## EXTRAIT DU DOCUMENT
···

Une chose est sûre: l’enseignement a toujours un retard considérable. Les initiatives à l’égard des plus jeunes sont rares. Dans le Nord, l’école maternelle publique Savary, dans le quartier de Rosendael à Dunkerque, propose 50% de son temps scolaire en néerlandais. «Si l’expérimentation est efficace, la ville de Dunkerque envisage de la prolonger à l’école élémentaire Coquelle, au collège Paul-Machy ainsi qu’au lycée Angellier. Le parcours de langue vivante 1 néerlandais serait lancé pour ces élèves», notait le site Chasseurs d’Infos, soulignant que ce dossier avait avancé sous l’influence de Patrice Vergriete, maire de Dunkerque depuis 2014.

Une telle réflexion existe aussi à Bailleul. Mais rien de concret pour le moment. À Saint-Omer, dans le Pas-de-Calais, l’école Paul Bert propose des cours de néerlandais aux CM1-CM2, mais pendant une heure trente par semaine. Saint-Omer, ville administrée par… François Decoster qui déclarait d’ailleurs dans le journal L’Indépendant il y a peu que «c’est une bizarrerie de ne pas apprendre la langue de son voisin» (soit le néerlandais), alors que l’on a plutôt entendu son président de Région, Xavier Bertrand, militer pour le retour du flamand occidental dans les écoles nordistes. Le présidentiable de droite avait par exemple interpellé le ministre de l’Éducation à ce sujet l’an dernier. La langue régionale a en effet tout simplement disparu des radars des écoles publiques début 2019. La rectrice d’Académie avait promis de se pencher sur la question.

···

## DONNÉES
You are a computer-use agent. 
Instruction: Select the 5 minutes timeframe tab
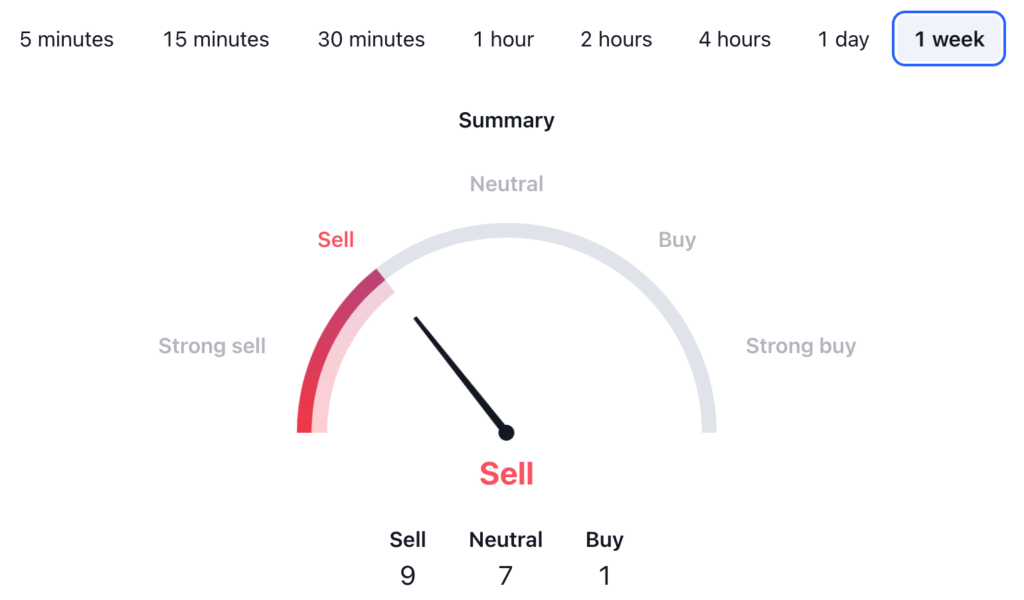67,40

···

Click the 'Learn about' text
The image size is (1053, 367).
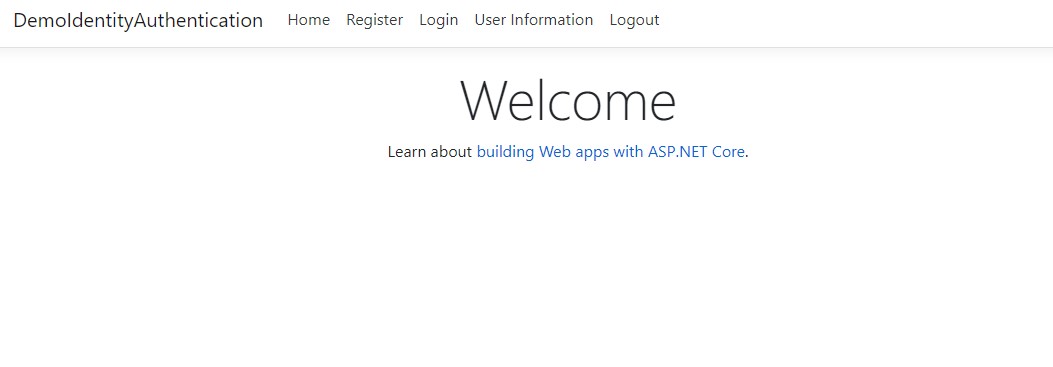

···

## TRAVAIL À FAIRE
(1) D'après l'extrait, quelle part de son temps scolaire l'école maternelle publique Savary de Dunkerque consacre-t-elle au néerlandais ?
(2) Résumez l'extrait en deux phrases.

## RÉPONSES ATTENDUES
(1) 50 % de son temps scolaire, soit la moitié.

(2) L'enseignement accuse un retard considérable et les initiatives pour les plus jeunes sont rares. L'école maternelle Savary de Dunkerque enseigne la moitié du temps en néerlandais, l'école Paul Bert de Saint-Omer en propose une heure trente par semaine et Xavier Bertrand milite pour le retour du flamand occidental, disparu des écoles publiques début 2019.